• **EXERCISE GOAL**: Please give the data below again in full, exactly as it stands.

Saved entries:
*** Block opens ***
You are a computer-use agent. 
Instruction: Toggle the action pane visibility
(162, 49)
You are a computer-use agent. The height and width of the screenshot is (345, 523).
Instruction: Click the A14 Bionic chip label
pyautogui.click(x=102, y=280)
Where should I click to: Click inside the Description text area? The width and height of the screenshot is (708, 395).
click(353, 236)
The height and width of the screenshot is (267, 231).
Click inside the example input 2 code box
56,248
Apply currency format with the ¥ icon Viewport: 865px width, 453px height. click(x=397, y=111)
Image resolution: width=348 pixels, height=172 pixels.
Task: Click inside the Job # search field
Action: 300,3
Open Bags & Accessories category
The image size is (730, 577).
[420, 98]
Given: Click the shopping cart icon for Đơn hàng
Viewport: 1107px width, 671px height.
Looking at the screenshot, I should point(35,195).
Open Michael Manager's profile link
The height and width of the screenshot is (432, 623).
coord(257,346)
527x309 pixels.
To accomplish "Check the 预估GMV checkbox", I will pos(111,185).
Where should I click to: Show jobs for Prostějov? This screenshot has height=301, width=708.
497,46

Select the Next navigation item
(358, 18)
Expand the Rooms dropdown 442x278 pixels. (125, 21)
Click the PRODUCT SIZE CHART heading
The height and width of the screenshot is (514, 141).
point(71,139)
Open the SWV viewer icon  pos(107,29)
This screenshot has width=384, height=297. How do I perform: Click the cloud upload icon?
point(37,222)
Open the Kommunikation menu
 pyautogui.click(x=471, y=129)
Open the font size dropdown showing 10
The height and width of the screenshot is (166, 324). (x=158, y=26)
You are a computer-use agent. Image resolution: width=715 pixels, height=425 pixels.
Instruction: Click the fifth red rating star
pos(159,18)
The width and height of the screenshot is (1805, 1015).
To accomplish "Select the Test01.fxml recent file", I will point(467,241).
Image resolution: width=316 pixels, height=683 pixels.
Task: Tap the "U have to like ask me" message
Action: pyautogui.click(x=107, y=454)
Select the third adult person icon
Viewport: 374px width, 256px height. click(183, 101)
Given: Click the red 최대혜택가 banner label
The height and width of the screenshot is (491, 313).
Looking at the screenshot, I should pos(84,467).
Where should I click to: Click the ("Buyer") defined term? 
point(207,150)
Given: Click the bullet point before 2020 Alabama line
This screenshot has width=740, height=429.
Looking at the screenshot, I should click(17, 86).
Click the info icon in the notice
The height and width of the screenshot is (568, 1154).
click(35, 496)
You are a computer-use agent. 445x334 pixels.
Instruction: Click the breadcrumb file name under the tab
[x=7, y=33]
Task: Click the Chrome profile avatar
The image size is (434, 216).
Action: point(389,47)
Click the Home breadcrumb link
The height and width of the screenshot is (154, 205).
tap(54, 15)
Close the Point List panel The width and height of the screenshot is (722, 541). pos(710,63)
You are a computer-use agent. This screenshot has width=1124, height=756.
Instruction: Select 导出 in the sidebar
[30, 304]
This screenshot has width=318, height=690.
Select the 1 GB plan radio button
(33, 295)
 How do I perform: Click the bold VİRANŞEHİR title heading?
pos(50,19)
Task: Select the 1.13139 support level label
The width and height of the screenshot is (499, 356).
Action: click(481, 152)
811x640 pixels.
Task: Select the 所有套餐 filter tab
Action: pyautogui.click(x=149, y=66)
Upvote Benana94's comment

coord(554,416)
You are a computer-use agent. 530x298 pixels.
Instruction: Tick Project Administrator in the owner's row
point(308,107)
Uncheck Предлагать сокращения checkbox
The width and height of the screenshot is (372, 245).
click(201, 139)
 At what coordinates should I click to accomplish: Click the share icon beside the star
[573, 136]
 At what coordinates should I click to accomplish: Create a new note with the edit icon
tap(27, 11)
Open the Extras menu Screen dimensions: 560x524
*** Block closes ***
• **FINISHED TASK**:
You are a computer-use agent. 
Instruction: Toggle the action pane visibility
(162, 49)
You are a computer-use agent. The height and width of the screenshot is (345, 523).
Instruction: Click the A14 Bionic chip label
pyautogui.click(x=102, y=280)
Where should I click to: Click inside the Description text area? The width and height of the screenshot is (708, 395).
click(353, 236)
The height and width of the screenshot is (267, 231).
Click inside the example input 2 code box
56,248
Apply currency format with the ¥ icon Viewport: 865px width, 453px height. click(x=397, y=111)
Image resolution: width=348 pixels, height=172 pixels.
Task: Click inside the Job # search field
Action: 300,3
Open Bags & Accessories category
The image size is (730, 577).
[420, 98]
Given: Click the shopping cart icon for Đơn hàng
Viewport: 1107px width, 671px height.
Looking at the screenshot, I should point(35,195).
Open Michael Manager's profile link
The height and width of the screenshot is (432, 623).
coord(257,346)
527x309 pixels.
To accomplish "Check the 预估GMV checkbox", I will pos(111,185).
Where should I click to: Show jobs for Prostějov? This screenshot has height=301, width=708.
497,46

Select the Next navigation item
(358, 18)
Expand the Rooms dropdown 442x278 pixels. (125, 21)
Click the PRODUCT SIZE CHART heading
The height and width of the screenshot is (514, 141).
point(71,139)
Open the SWV viewer icon  pos(107,29)
This screenshot has width=384, height=297. How do I perform: Click the cloud upload icon?
point(37,222)
Open the Kommunikation menu
 pyautogui.click(x=471, y=129)
Open the font size dropdown showing 10
The height and width of the screenshot is (166, 324). (x=158, y=26)
You are a computer-use agent. Image resolution: width=715 pixels, height=425 pixels.
Instruction: Click the fifth red rating star
pos(159,18)
The width and height of the screenshot is (1805, 1015).
To accomplish "Select the Test01.fxml recent file", I will point(467,241).
Image resolution: width=316 pixels, height=683 pixels.
Task: Tap the "U have to like ask me" message
Action: pyautogui.click(x=107, y=454)
Select the third adult person icon
Viewport: 374px width, 256px height. click(183, 101)
Given: Click the red 최대혜택가 banner label
The height and width of the screenshot is (491, 313).
Looking at the screenshot, I should pos(84,467).
Where should I click to: Click the ("Buyer") defined term? 
point(207,150)
Given: Click the bullet point before 2020 Alabama line
This screenshot has width=740, height=429.
Looking at the screenshot, I should click(17, 86).
Click the info icon in the notice
The height and width of the screenshot is (568, 1154).
click(35, 496)
You are a computer-use agent. 445x334 pixels.
Instruction: Click the breadcrumb file name under the tab
[x=7, y=33]
Task: Click the Chrome profile avatar
The image size is (434, 216).
Action: point(389,47)
Click the Home breadcrumb link
The height and width of the screenshot is (154, 205).
tap(54, 15)
Close the Point List panel The width and height of the screenshot is (722, 541). pos(710,63)
You are a computer-use agent. This screenshot has width=1124, height=756.
Instruction: Select 导出 in the sidebar
[30, 304]
This screenshot has width=318, height=690.
Select the 1 GB plan radio button
(33, 295)
 How do I perform: Click the bold VİRANŞEHİR title heading?
pos(50,19)
Task: Select the 1.13139 support level label
The width and height of the screenshot is (499, 356).
Action: click(481, 152)
811x640 pixels.
Task: Select the 所有套餐 filter tab
Action: pyautogui.click(x=149, y=66)
Upvote Benana94's comment

coord(554,416)
You are a computer-use agent. 530x298 pixels.
Instruction: Tick Project Administrator in the owner's row
point(308,107)
Uncheck Предлагать сокращения checkbox
The width and height of the screenshot is (372, 245).
click(201, 139)
 At what coordinates should I click to accomplish: Click the share icon beside the star
[573, 136]
 At what coordinates should I click to accomplish: Create a new note with the edit icon
tap(27, 11)
Open the Extras menu Screen dimensions: 560x524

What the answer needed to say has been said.